Although the records contain pictures, print none of them; print exactly the lines from the one with "You are a computer-use" through the last line.

>>>>>

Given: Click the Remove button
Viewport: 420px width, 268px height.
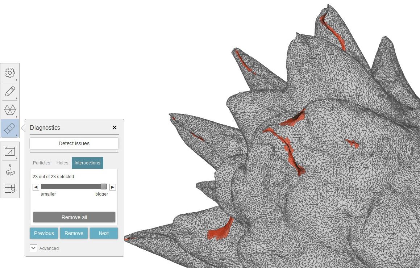Looking at the screenshot, I should point(74,233).
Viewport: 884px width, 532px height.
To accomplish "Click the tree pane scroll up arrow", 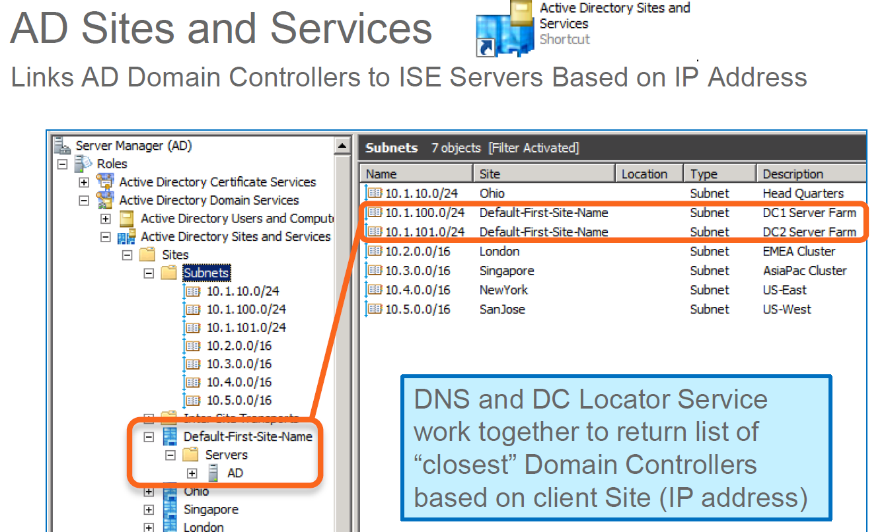I will (x=342, y=146).
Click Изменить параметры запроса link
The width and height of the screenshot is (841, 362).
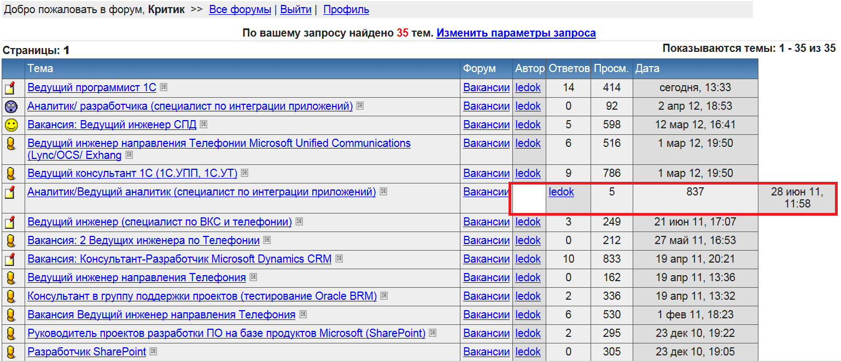pyautogui.click(x=516, y=33)

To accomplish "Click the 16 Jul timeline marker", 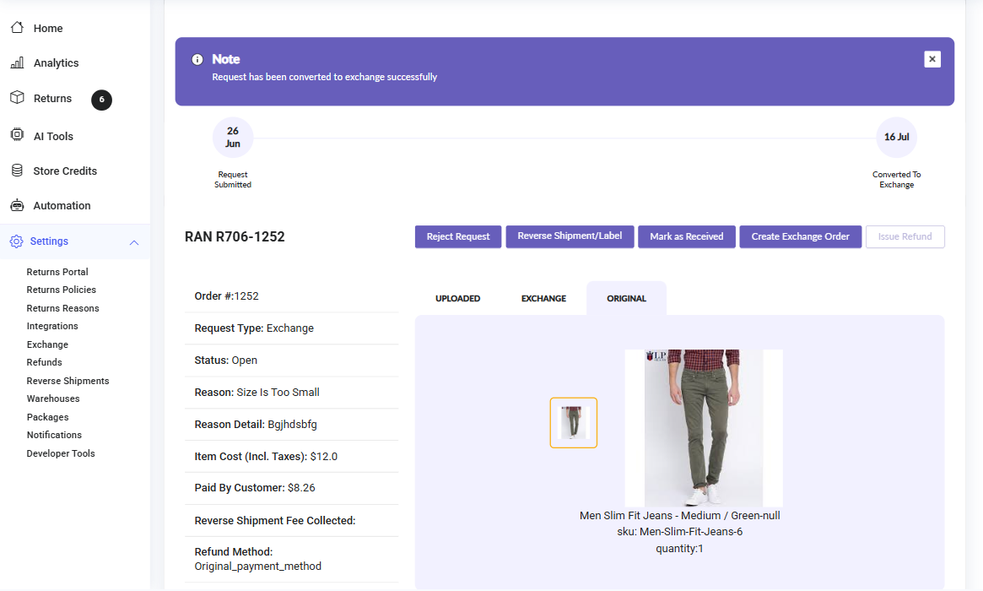I will 896,137.
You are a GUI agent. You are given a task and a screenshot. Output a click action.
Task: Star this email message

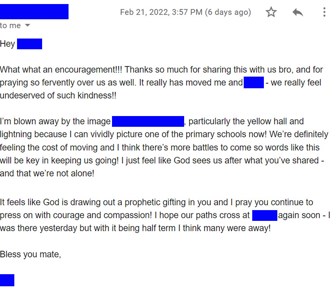click(x=271, y=12)
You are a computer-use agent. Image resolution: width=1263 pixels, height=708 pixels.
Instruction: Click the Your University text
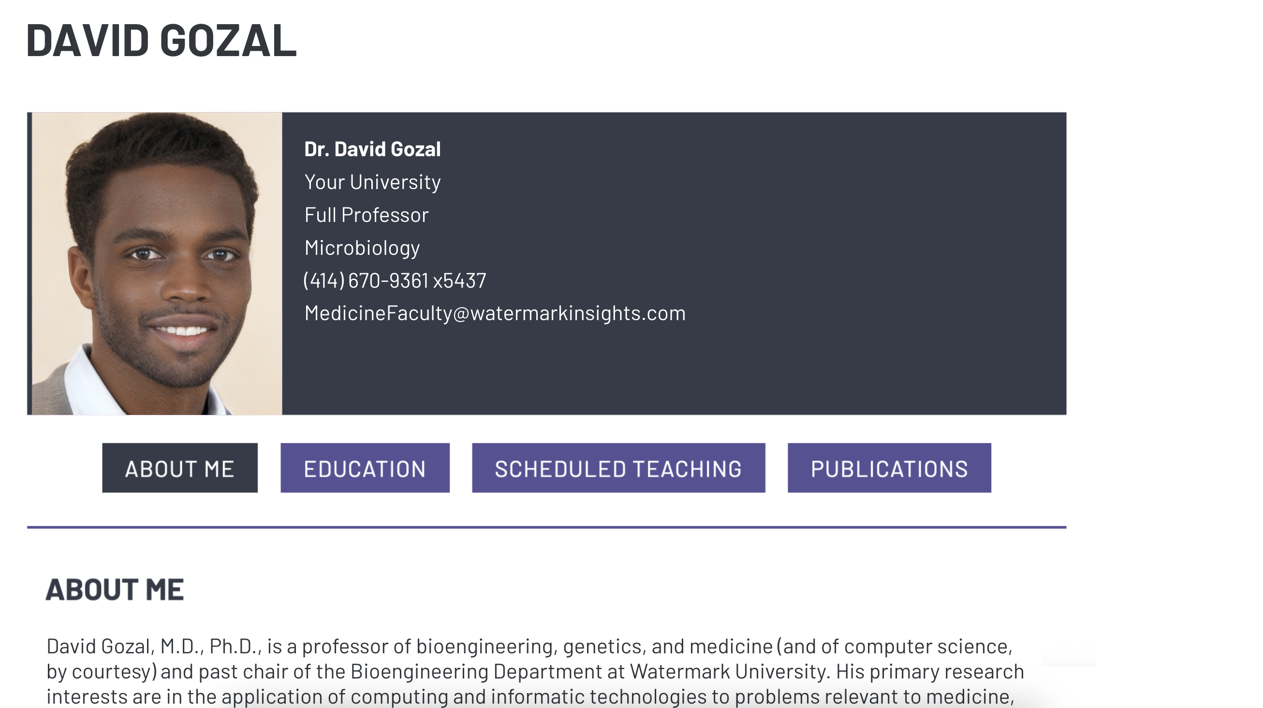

<<<<<

### [Problem solution]
You are a computer-use agent. Image resolution: width=1263 pixels, height=708 pixels.
Instruction: Click the Your University text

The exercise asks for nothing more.